Tea: Jasmine Vanilla
Music: U2, "Gloria"
Time: Night
I went to bar church tonight. No, really. Sometimes, on Sunday evenings, I go to church in a bar.
A couple of my friends from my regular church also went, after more than a month of my urging them to come and check out the proceedings. So, of course, there was hardly anyone else there tonight.
It was the three of us, the pastor and his wife and their two children, and the song leader. So while the meeting went on as scheduled, the format changed. We retired into the side room to talk.

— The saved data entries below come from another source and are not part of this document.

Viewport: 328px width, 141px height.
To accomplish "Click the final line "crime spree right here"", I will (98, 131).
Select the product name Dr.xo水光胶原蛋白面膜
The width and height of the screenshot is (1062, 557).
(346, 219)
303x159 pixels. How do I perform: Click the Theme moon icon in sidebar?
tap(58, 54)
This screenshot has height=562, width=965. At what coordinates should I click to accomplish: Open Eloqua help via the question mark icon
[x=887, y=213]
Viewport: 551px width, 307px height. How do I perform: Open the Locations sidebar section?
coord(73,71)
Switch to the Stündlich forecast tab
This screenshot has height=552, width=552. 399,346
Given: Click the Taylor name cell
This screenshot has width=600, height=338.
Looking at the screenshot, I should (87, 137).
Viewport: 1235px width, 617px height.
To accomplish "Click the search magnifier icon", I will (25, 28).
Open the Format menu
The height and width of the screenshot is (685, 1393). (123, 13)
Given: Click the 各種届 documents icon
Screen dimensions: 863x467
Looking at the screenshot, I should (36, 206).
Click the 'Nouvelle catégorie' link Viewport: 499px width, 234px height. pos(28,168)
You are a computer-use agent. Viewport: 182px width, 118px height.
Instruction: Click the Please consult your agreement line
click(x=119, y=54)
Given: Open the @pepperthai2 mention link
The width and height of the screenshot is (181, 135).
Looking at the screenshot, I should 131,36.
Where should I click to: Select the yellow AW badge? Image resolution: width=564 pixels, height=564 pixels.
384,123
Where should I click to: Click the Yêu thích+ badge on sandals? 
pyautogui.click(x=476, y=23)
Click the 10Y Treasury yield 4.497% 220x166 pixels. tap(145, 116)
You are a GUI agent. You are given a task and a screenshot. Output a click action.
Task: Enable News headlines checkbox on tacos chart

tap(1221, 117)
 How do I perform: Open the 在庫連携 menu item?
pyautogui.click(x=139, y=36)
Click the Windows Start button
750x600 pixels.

One of the church's main emphases is on social justice -- including doing what it can to raise awareness about human trafficking (which goes on, sad to say, even here in the heartland). On other fronts, there are monthly collection drives (food last month, coats this month, food again in January). There is a plan to launch a ministry where the church will partner with a laundromat to do laundry for homeless people -- and no one will have to convert to leave with clean clothes.
There are those within the faith who would label all this vaguely leftist. With all due respect, they're wrong. We're not just encouraged to take care of the hungry, the cold, the imprisoned and the stranded -- we're commanded to do it as though we were taking care of Christ Himself. While "The Lord helps those who help themselves" has taken on the weight of scripture, it's not.
(In this respect, many of other faiths, or no faith at all, act more Christian -- in the best, "love thy neighbor" sense of the word -- than we who would claim the name.)
So what are we to do?
Nothing more than all we can, really. None of us can end poverty, or trafficking, or any other human ill on our own.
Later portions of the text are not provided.